I am in the middle of the most amazing Bible study--a marriage study, actually--but for me, it's going beyond my marriage to my heart on a day to day basis. One of the early topics in the study (from this book) was nagging and complaining, specifically about your husband, and don't you know that I got on my high horse and said to myself, "well, this chapter isn't talking about me because I don't complain about my husband." PJ even said that "nagging isn't my spiritual gift," which I took in the most positive way possible, obviously. But then, I put on my GRIPES BE GONE bracelet and was promptly hit by a truck. A whining, negative, complaining truck. It might be true that I do not often complain about my husband (because really, he's pretty freaking awesome), but I very often complain about EVERYTHING ELSE. You name it, I whine about it.
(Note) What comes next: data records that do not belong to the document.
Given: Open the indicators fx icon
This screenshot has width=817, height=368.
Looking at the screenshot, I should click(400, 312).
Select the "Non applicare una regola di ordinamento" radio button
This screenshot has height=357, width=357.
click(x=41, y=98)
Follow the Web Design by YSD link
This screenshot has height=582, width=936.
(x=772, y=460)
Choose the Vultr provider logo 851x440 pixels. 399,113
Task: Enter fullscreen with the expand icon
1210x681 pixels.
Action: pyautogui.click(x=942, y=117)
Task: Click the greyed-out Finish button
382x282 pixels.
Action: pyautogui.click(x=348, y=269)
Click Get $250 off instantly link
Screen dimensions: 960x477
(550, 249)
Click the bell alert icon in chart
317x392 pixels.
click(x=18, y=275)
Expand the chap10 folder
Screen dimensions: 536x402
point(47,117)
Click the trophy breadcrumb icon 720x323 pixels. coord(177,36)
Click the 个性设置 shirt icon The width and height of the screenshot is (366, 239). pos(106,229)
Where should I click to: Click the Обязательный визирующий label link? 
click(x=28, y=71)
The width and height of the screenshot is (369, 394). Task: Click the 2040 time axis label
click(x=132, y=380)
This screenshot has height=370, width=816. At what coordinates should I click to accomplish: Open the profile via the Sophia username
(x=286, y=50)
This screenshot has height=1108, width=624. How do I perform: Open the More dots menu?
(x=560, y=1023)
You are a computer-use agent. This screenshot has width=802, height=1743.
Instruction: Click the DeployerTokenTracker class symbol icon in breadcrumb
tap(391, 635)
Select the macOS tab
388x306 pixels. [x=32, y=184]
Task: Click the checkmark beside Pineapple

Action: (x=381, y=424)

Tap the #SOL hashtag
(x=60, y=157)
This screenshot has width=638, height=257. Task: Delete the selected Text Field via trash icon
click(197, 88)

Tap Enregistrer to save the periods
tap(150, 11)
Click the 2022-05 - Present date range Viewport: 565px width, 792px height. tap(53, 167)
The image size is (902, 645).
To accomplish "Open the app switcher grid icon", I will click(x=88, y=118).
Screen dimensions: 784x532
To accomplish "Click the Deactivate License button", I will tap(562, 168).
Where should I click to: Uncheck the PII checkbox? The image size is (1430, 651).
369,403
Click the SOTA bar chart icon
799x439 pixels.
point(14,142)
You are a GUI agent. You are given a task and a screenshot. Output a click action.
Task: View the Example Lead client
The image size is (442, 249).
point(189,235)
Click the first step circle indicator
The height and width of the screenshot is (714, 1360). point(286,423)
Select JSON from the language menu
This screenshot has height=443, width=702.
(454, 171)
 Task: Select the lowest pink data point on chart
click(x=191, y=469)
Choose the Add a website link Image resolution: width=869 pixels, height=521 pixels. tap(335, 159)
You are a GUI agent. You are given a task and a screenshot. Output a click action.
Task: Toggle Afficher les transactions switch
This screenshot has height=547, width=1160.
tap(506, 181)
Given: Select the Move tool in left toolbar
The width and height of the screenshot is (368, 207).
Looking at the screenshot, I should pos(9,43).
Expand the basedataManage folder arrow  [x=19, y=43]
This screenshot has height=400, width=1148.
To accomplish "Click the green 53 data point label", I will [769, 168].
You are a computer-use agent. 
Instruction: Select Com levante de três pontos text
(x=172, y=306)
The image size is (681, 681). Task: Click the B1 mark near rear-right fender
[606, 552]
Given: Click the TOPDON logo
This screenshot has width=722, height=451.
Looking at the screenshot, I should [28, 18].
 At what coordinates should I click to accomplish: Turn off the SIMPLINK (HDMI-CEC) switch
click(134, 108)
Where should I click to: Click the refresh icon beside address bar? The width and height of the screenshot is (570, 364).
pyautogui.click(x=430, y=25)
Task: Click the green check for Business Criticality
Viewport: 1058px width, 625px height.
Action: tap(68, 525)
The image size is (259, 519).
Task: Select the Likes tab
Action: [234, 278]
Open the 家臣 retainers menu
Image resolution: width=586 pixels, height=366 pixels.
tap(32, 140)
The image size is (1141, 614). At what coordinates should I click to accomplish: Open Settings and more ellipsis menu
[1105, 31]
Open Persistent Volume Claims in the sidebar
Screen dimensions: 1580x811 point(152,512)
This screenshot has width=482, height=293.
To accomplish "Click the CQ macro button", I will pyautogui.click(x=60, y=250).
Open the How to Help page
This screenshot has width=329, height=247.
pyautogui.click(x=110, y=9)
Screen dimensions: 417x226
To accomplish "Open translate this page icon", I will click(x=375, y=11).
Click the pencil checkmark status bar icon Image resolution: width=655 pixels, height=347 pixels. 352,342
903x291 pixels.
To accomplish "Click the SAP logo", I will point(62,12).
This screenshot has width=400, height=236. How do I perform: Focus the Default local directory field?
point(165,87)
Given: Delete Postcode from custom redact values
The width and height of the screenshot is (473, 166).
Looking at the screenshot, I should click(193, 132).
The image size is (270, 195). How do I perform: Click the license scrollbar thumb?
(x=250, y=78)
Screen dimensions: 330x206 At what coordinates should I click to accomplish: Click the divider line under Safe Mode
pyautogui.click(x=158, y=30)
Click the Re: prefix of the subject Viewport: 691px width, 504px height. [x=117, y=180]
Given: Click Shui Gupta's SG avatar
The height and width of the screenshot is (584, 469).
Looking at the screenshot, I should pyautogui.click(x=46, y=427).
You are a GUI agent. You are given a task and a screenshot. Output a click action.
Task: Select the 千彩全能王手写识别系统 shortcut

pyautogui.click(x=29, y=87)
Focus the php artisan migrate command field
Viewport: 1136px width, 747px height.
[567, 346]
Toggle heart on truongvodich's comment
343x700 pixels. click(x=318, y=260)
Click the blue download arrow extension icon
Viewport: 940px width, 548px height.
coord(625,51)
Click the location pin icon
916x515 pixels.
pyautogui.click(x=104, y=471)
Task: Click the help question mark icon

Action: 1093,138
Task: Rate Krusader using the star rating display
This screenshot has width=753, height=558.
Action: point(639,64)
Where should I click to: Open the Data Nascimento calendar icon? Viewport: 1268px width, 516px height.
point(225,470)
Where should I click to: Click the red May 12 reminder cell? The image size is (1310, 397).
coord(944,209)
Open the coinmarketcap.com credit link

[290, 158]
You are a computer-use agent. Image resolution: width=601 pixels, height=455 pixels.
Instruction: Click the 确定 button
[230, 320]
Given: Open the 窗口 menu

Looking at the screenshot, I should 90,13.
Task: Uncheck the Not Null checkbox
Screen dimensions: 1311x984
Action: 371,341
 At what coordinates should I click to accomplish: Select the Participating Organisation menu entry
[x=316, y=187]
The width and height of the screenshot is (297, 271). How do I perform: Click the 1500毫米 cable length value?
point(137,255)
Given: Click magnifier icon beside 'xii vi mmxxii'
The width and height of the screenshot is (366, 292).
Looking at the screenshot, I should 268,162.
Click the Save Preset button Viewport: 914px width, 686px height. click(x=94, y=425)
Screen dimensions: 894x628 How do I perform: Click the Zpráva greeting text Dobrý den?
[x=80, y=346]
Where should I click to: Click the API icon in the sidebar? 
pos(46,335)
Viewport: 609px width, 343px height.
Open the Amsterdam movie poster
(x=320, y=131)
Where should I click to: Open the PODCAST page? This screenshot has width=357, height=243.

I really don't want to be a negative person. Negativity seems to breed more of itself, and that's the last thing I want to promote. There's plenty of that stuff in the world without my adding to it. I would like to be a positive person, the one others go to for a good pick-me-up. An encouragement. I went back and read some of the posts I wrote in my original 30 days of gratitude series, and it felt good, so good, to remember the uplifting things, even if they were simple. And so here I am, back with 30 days of gratitude again. I can always use a little extra gratitude in my life, but it feels especially important this year.
Day 1: I am thankful for a little purple bracelet that holds me accountable for keeping a positive attitude. I need it so badly.